Troisièmement, la Banque était au moins en partie responsable de la débâcle du mini-budget de Liz Truss. Certes, l’ancienne Première ministre n’a guère pu s’aider d’un plan de soutien énergétique beaucoup trop coûteux. Mais en permettant au scandale des investissements pilotés par le passif (LDI) d’exploser au même moment, la Banque a aggravé l’effondrement de la livre sterling et la flambée des rendements obligataires qui ont conduit à la fin de son court mandat de Premier ministre. Si Truss avait eu plus de temps pour mettre en œuvre les éléments favorables à la croissance de son programme, l’économie serait peut-être en meilleure forme aujourd’hui.

Enfin, l’économie a stagné au cours de la dernière décennie, avec une productivité stable et des salaires réels au point mort, tandis que la pression fiscale ne cesse d’augmenter. Nous ne pouvons en attribuer qu’une partie de la responsabilité à la Banque. Le gouvernement, en laissant l’aide sociale devenir incontrôlable, en étant obsédé par le zéro net et en permettant au système de planification d’empêcher la construction de quoi que ce soit, est en grande partie responsable. Mais l’objectif d’une banque centrale indépendante est de permettre à l’économie de croître plus rapidement et cela n’a clairement pas été le cas.
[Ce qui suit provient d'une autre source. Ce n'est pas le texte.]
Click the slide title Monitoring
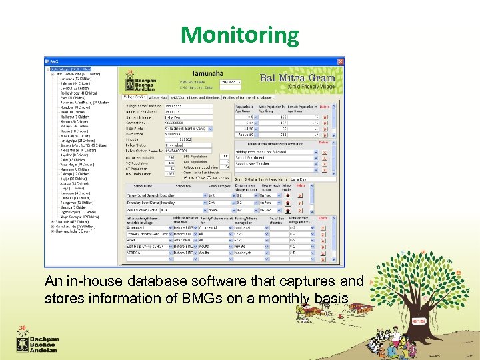click(x=240, y=35)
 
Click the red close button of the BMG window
click(x=341, y=61)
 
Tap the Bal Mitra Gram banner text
click(x=297, y=78)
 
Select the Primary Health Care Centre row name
click(x=149, y=234)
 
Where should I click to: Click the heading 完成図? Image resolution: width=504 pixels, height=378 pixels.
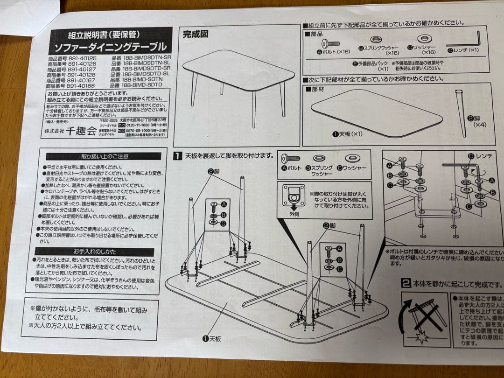click(x=195, y=35)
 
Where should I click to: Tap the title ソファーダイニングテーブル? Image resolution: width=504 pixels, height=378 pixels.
click(x=110, y=47)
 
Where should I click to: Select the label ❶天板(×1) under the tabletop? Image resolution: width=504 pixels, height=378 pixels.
click(x=347, y=134)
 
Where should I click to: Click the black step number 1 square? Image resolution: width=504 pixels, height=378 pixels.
click(x=178, y=156)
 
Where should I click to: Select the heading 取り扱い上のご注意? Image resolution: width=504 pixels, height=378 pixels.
click(x=105, y=156)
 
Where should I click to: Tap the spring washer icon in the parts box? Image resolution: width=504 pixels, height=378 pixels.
click(x=376, y=40)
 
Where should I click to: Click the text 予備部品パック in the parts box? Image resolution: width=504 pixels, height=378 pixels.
click(x=371, y=63)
La Banque d’Angleterre est coincée dans une ornière

Une partie de la responsabilité du bilan de la Banque peut être imputée aux gouverneurs successifs. Mark Carney s'est révélé ridiculement surfait et a passé beaucoup trop de temps à signaler les vertus du changement climatique et à faire campagne pour inverser le Brexit au lieu de faire le travail pour lequel il a été si généreusement payé. Son successeur Andrew Bailey est un travailleur travaillant dans la fonction publique ; médiocre, au mieux, avec peu d’idées nouvelles et aucun appétit pour la réforme. Mais la Banque souffre également de défaillances institutionnelles auxquelles elle n’a pas remédié.

C'est un signe que la culture politique américaine est tellement plus dynamique que celle de la Grande-Bretagne que sa banque centrale, même avec un bilan bien meilleur que le nôtre, étudie déjà les moyens de se redresser. Elle est disposée à tirer les leçons des erreurs passées et à s’adapter si nécessaire.
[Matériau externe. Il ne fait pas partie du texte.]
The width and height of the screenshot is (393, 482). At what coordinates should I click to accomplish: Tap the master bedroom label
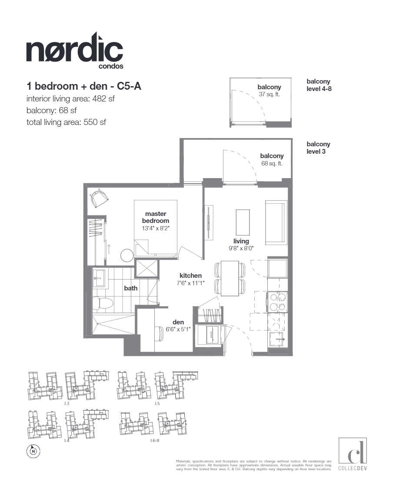coord(156,217)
En revanche, la Banque d’Angleterre est coincée dans une ornière bureaucratique complaisante, insistant sur le fait que tout fonctionne bien, même si ce n’est clairement pas le cas. Lorsqu’il en aura fini avec la Fed, King devrait être recruté pour s’attaquer ensuite à la Banque – une refonte radicale est attendue depuis longtemps.